Problem description: For each line in the data below that has the word "computer", copy that line.

Extracted records
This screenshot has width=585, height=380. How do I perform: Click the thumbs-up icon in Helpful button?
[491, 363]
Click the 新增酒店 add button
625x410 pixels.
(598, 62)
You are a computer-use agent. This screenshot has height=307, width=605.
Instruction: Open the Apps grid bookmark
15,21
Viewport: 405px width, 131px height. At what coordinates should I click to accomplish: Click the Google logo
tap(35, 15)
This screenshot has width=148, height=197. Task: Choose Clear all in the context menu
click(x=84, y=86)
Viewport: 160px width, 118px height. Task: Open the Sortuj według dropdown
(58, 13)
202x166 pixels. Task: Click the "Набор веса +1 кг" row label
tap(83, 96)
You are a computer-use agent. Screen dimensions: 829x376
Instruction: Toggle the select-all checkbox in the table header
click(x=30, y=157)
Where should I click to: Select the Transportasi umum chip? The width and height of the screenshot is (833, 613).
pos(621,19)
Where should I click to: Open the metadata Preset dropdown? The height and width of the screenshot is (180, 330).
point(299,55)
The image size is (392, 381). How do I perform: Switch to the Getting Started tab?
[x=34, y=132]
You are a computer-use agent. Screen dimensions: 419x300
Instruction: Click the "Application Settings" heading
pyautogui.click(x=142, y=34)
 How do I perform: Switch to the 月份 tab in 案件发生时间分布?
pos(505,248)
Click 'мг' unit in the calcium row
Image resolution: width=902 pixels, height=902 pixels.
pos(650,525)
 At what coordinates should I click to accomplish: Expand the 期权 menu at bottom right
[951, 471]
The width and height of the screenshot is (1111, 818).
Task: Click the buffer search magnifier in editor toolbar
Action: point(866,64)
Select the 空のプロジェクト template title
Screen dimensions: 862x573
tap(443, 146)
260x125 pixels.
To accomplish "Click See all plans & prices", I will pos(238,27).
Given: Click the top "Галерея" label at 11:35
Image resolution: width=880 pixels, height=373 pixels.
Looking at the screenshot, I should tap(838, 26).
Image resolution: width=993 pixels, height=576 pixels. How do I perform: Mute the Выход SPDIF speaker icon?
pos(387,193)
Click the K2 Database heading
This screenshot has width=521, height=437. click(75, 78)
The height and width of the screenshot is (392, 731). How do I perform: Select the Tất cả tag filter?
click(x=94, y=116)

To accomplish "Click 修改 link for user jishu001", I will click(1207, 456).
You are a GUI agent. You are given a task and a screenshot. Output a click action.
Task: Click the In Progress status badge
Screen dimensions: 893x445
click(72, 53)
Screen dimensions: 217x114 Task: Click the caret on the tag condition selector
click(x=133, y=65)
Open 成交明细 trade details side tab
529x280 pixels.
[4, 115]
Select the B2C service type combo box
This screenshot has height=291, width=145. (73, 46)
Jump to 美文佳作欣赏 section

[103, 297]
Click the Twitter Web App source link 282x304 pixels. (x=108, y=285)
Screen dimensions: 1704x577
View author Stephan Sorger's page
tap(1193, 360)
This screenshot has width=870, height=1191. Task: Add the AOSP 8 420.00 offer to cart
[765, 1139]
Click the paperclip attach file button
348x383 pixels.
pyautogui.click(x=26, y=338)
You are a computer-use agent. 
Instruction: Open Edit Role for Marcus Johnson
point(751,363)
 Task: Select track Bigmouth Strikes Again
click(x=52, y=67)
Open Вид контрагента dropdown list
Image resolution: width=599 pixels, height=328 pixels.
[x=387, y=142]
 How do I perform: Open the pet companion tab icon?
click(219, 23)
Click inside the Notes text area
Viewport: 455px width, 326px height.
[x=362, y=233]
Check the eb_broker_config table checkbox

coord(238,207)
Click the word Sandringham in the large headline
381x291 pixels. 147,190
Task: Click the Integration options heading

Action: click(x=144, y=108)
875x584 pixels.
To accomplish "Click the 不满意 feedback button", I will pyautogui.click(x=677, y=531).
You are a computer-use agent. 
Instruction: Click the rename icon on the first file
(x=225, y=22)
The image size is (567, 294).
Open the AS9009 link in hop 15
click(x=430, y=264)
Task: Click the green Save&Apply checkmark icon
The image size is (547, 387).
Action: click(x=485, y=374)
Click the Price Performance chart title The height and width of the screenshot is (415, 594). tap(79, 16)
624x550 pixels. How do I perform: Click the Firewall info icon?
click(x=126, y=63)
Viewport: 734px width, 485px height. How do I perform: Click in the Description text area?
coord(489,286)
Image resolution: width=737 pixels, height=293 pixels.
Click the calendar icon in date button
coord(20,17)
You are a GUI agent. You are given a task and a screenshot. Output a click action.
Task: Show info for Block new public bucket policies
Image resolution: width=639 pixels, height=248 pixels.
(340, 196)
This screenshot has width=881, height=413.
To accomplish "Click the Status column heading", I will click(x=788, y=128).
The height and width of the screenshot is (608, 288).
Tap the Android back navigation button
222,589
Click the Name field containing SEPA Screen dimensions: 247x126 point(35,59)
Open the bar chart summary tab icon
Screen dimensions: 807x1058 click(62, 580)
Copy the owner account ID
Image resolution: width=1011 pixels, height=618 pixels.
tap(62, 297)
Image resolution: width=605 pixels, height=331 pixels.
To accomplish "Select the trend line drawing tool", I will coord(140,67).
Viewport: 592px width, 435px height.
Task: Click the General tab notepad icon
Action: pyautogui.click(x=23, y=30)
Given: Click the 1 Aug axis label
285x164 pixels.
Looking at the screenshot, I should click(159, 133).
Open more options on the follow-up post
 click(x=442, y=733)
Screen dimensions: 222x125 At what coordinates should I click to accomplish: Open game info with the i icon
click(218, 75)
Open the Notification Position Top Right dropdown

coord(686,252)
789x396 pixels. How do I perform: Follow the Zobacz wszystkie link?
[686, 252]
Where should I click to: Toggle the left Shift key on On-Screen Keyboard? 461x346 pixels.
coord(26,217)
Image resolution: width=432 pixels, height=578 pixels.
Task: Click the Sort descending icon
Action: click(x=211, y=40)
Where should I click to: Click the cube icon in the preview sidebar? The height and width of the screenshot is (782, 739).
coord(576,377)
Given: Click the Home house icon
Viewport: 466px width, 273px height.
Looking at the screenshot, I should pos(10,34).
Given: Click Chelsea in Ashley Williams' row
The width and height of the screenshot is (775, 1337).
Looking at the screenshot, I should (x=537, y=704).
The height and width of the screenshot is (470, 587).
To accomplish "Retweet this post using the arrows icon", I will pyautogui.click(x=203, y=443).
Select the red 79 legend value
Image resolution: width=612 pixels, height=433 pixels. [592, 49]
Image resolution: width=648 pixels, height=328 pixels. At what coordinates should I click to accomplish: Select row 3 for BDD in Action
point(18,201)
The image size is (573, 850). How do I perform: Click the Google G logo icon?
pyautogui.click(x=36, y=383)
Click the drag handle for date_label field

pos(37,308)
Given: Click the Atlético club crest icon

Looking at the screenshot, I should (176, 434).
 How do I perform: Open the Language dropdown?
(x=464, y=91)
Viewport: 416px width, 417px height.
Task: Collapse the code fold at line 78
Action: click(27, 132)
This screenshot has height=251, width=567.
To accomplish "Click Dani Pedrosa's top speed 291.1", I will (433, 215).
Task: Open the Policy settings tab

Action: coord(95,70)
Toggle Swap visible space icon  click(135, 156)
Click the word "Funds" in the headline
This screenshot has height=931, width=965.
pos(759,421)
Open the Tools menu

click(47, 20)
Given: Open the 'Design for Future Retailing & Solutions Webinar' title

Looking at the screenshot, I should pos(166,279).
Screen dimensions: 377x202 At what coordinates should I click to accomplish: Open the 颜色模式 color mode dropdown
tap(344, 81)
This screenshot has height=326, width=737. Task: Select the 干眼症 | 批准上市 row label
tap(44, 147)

Solution to the problem:
You are a computer-use agent. This screenshot has height=307, width=605.
You are a computer-use agent. Screen dimensions: 829x376
You are a computer-use agent. Screen dimensions: 419x300
You are a computer-use agent. 
You are a computer-use agent. 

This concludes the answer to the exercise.